Dr. Jonathan Hare shown in 2013 with his son Jon (far right) and friend Elliot Emperor fishing with Capt. Dave Monti on No Fluke Charters.
It’s a new year and time for reflection. I am thankful for the fish caught on my charter boat in 2016 and look forward to a good year in 2017. I think about the fish and how important it is to grow them to abundance so there are more fish for all to catch and eat. I realize in 2017, more than ever before, we need to push an agenda that puts fish – and the family fishermen that depend on them – first, and not the large industries and user groups that rely on the fish for financial gain.
In 2017 we need a fish-first agenda or someday there may be no fish left to catch.
Like any time in history, 2017 can be the best of times or the worst of times for the fish. Climate change, acidification, overfishing by world nations and changing federal strategies could make it the worst of times for the fish… or advocates like you and me that advance science-based policies to manage ecosystems and the fish to abundance could make it the best of times. We, who have a passion for the fish, need to be diligent in 2017.

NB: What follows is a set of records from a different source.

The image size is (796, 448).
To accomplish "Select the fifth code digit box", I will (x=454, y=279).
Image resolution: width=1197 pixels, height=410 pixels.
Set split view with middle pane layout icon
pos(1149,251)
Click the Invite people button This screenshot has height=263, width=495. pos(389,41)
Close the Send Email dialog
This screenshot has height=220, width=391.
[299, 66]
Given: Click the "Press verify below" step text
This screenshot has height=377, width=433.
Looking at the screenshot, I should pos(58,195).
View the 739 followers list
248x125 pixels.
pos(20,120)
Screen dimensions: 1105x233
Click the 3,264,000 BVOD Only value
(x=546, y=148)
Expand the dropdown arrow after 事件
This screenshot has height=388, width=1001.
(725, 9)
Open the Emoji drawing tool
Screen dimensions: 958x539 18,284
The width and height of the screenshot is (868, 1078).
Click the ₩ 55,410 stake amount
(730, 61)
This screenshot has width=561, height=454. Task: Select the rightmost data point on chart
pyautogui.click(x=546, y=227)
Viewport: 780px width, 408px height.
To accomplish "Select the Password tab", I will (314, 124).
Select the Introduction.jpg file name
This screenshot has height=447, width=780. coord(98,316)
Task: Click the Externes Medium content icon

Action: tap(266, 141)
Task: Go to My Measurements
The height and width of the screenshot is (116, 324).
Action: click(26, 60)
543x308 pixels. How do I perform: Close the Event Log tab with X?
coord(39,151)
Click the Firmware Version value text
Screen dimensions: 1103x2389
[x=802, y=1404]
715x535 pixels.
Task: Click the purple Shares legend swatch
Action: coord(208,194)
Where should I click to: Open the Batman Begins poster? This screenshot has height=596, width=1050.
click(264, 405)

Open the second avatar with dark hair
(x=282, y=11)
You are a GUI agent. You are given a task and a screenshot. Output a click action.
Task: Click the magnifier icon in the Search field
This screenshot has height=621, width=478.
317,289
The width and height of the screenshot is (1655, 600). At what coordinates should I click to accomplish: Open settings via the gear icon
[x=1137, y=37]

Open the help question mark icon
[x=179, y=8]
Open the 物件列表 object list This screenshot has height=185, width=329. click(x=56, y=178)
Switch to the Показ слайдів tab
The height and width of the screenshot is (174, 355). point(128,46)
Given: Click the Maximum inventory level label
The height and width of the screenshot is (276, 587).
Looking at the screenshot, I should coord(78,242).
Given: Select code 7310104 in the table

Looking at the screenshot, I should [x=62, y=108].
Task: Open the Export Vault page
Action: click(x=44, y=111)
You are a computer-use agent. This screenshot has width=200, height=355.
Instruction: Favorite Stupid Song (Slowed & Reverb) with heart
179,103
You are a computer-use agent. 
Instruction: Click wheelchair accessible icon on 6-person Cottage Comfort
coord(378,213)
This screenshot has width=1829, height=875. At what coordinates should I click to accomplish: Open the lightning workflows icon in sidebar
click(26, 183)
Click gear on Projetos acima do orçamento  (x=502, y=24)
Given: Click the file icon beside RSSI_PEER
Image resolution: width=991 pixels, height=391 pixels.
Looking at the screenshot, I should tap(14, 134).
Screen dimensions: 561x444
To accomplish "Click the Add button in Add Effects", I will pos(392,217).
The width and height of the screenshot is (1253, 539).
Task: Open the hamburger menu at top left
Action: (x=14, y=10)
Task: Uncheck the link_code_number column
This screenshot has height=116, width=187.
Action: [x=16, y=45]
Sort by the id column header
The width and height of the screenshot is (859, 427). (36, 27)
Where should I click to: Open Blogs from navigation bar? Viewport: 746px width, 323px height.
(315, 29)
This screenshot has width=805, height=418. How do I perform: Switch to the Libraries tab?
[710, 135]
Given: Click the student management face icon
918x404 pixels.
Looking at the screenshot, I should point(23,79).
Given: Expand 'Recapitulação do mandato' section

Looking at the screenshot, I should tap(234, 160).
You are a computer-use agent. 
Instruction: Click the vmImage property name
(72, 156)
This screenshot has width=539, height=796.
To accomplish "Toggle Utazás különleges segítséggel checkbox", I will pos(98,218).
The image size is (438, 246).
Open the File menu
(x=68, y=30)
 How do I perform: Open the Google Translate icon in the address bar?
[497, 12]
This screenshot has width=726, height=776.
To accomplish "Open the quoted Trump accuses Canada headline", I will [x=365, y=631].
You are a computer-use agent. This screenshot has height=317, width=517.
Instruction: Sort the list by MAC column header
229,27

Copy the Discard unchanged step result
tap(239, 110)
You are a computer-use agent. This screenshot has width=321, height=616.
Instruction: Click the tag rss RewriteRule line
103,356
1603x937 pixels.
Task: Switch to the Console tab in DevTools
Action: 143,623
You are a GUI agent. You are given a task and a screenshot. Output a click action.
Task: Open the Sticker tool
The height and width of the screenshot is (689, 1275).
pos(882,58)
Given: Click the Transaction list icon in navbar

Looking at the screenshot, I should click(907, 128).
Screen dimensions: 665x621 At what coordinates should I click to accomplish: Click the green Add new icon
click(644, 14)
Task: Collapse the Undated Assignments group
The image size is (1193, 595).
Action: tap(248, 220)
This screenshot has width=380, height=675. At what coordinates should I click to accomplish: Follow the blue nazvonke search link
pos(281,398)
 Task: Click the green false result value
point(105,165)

We need to be active and talk about the fish to friends, family and government leaders. It is important that they know how passionate we are about the fish. To the best of our ability we need to make an effort to understand what is happening to the environment and the fish, and then take that second step of communicating it to others to impact policy.
So in 2017 recommit to the fish. It will make you (and the fish) feel good.
What’s there to talk about when advocating for the fish?
Every day, scientists, fish managers, fishermen and fishing communities are discovering new and better ways to understand the fish, their environment and how to manage them to abundance. Initiatives like some of the ones mentioned below were made possible by a strong Magnuson-Stevens Act that gives NOAA the authority to manage our fish.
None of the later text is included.